Napoleon Bonaparte in Malta

Here today, gone "tomorrow".

napoleon malta period

Napoleon Bonaparte is credited with ending the Knights of St John’s rule in Malta.

This however is not believed to have mainly materialized because of Napoleon’s military prowess and leadership.

One of the main reasaons why Napoleon easily took over the islands, was because the Knights of Malta offered little resistance.

During the eighteenth century the Knights of Malta became heavily corrupted, and they spent most of their days drinking and chasing women.

The Maltese people no longer saw them as worthy leaders, since they could see and feel their corrupted ways daily.

Their influence and power ended abruptly when Napoleon Bonaparte and his ships anchored off Malta. The rise of Napoleon in Europe was already evident in those days since he had already invaded Italy and the Low Countries.

Napoleon landed in Malta in 1798. He was actually on his way to Egypt. He captured the island quite easily, losing only three French men. In that period, the Knights didn't care much about putting up a fight and although the Maltese forces wanted to resist this occupation, Grand Master Hompesch surrendered.

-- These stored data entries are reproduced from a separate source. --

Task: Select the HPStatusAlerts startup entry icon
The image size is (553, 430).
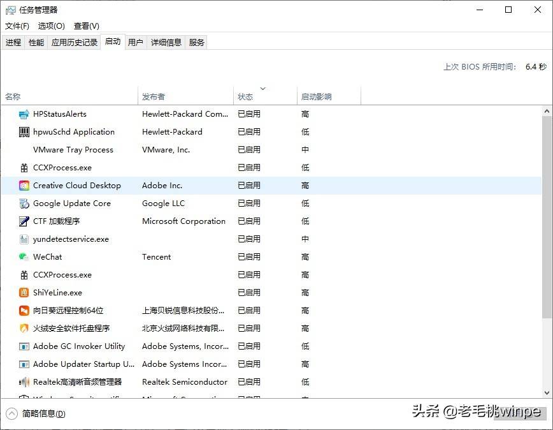Action: click(24, 114)
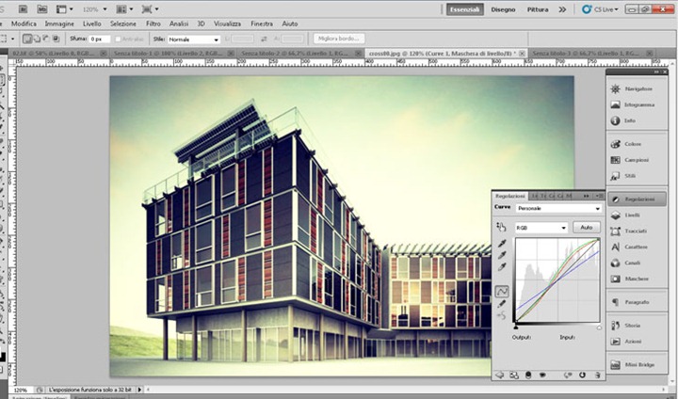Open the Stile Normale dropdown
Image resolution: width=678 pixels, height=399 pixels.
[194, 40]
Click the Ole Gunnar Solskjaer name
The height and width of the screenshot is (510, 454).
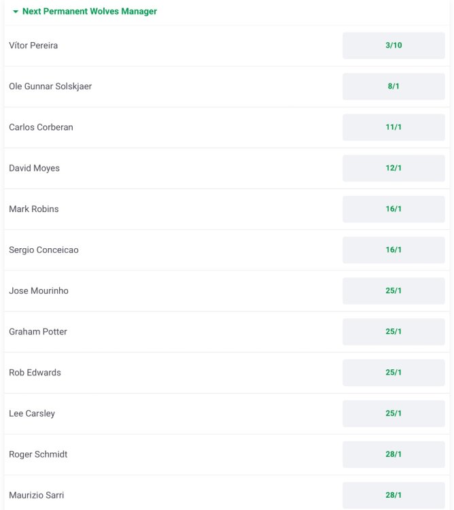click(x=50, y=86)
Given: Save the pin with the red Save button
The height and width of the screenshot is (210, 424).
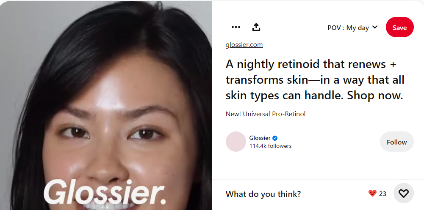Looking at the screenshot, I should point(400,27).
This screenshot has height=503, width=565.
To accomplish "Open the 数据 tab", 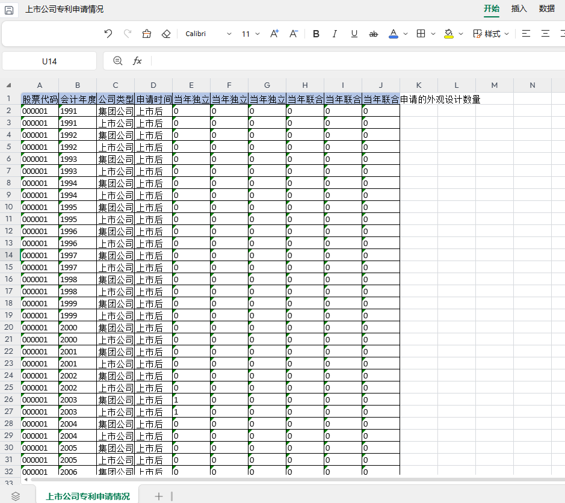I will [x=546, y=8].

Napoleon left the islands after only 6 days and left some 4,000 men to guard Malta. During his presence in Malta, Napoleon Bonaparte reorganized Malta’s administration. His administration skills were remarkable.

In fact, Napoleon referred to himself as the man who completed the French Revolution, meaning that while the goals of the revolution had been achieved, it was he who managed to institutionalize them and create the necessary administrative framework.

While in Malta, Napoleon also abolished slavery and the inquisition and established a new education system. However, Napoleon and the French made one huge mistake!

They stole and ransacked numerous churches in Malta. This to the locals, was simply not acceptable. They hated the fact that foreigners were literally emptying the churches that they had built with such love and passion.

When the Maltese people learned that St John’s Cathedral in Valletta was the next target, they cleverly painted and covered most of the valuable ornaments and decorations in an effort to disguise their true value.

Napoleon also looted millions of francs from the Maltese treasury as well as the famous Grandmaster La Valette's ceremonial sword and dagger, which remain in Paris to this day.

In September 1798, the Maltese rebelled against the French and they drove them out of Mdina. The French relocated in Valletta. It was then that the Maltese people appealed to the British for help.

The French held out for 2 years in Valletta and finally surrendered in 1800.